Metal–organic framework (MOF), featuring light weight, abundant hole and large specific surface area, is a rising star in the fields of microwave absorption and EM interference (EMI) shielding.10–15 In recent years, numerous novel MOF-based absorbers and shielding materials have been reported, displaying meritorious EM response.16–18 For example, Ji et al. exploited a new FeIII-MOF-5-derived carbon fiber composite with the integration of magnetic loss and multiple polarization, achieving a reflection loss of −39.2 dB and a bandwidth of 4.44 GHz.19 Fei et al. synthesized a novel carbon nanofiber@Co/C aerogel from a bacterial cellulose@ZIF-67 aerogel, with an EMI shielding efficiency (SE) of 31.05 dB.20 These MOF-based EM functional materials set off a huge wave in the high-tech field.21–27

Porous structure and large specific surface area dominate the realization of excellent thermal shielding. This indicates that MOFs with abundant apertures also have an important application in thermal shielding. In this case, in order to further improve the thermal shielding performance, the materials with a porous network structure can be selected as the substrate for the growth of MOF monomers. Thus, the nickel skeleton with a three-dimensional (3D) porous structure enters the human field of vision, which can effectively facilitate the reflection of thermal radiation and inhibit heat exchange. In addition, its excellent electrical conductivity enhances the reflection of EM waves, drastically ameliorating EMI shielding performance.28

In this study, a nickel skeleton with abundant apertures is applied as the substrate to grow a one-dimensional (1D) ZIF-67 nanoneedle array. The C/Co3O4 nanoarray is then derived after high-temperature pyrolysis in air. Through an in-depth exploration of the pyrolysis process, the effect of the pyrolysis temperature (723 to 923 K) on the microstructure and properties of the C/Co3O4 nanoarray is revealed. The optimal SE appears in the product pyrolyzed at 823 K, reaching 33 dB, and its maximum temperature difference is close to 25 K. The high-efficiency EM and thermal shielding performance originates from its unique 3D structure and integrated components. This study can inspire the design and fabrication of novel multi-functional materials and devices, and promote the progress of multidisciplinary fields.

Results and discussion

Fig. 1a demonstrates the fabrication process of hierarchical C/Co3O4 nanoarray on a nickel substrate. In an aqueous solution, the dispersed cobalt ions (Co2+) and 2-methylimidazole ligand self-assemble on the surface of the nickel substrate and grow into a 1D ZIF-67 nanoneedle array. After further pyrolysis in air, Co2+ and the ligand are converted into Co3O4 and carbon layer, respectively, to form a hierarchical C/Co3O4 nanoarray with a broken structure. The microstructure at different stages is visually shown in Fig. 1b–e. It can be clearly observed that the fabricated C/Co3O4 nanoarray can maintain a relatively complete microscopic morphology, but abundant holes are generated inside resulting from the loss of the ligand during pyrolysis. The Raman spectrum of the C/Co3O4 nanoarray is shown in Fig. 1f. There are five peaks appearing at 194, 483, 523, 621 and 692 cm−1, which confirm the presence of Co3O4. Notably, no obvious carbon peak is found in the spectrum, suggesting a low carbon content in the product. It originates from the significant loss of carbon to the air during high-temperature pyrolysis.
image file: d1qm00731a-f1.tif
Fig. 1 (a) Schematic of the fabrication process of hierarchical C/Co3O4 nanoarray on the nickel substrate. (b) SEM image of the nickel substrate, (c) ZIF-67 nanoneedle array and (d and e) hierarchical C/Co3O4 nanoarray. (f) Raman spectrum of the C/Co3O4 nanoarray.
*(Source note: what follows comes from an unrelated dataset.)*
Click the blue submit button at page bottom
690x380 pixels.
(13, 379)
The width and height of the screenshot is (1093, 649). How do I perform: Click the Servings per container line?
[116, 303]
Photograph in Fig. 2a shows the black nickel skeleton of the C/Co3O4 nanoarray with a mass of macroscopic holes, revealing its features of light weight and low density. As observed in Fig. 2b, the 3D nickel skeleton with an open pore structure furnishes a significant advantage for the growth of ZIF-67 and the in situ synthesis of C/Co3O4. The high-resolution SEM image in Fig. 2c is used to characterize the microstructure of the C/Co3O4 nanoarray, which clearly exhibits the vertical growth and uniform decoration of the C/Co3O4 nanoarray on the surface of the nickel skeleton. Fig. 2d and its inset present the microstructure of the nanoarray before and after pyrolysis. From the TEM image, the produced C/Co3O4 nanoarray consists of smaller-sized nanoparticles and is accompanied by the formation of abundant interfaces. Moreover, the structure of ZIF-67 collapses after pyrolysis, causing a decrease in diameter. High-resolution TEM and selected area electron diffraction (SEAD) are adopted to deeply investigate the C/Co3O4 nanoarray, and two lattice fringes with the d-spacings of 0.24 nm and 0.29 nm were found, which correspond to the (311) and (220) planes, as shown in Fig. 2e and f.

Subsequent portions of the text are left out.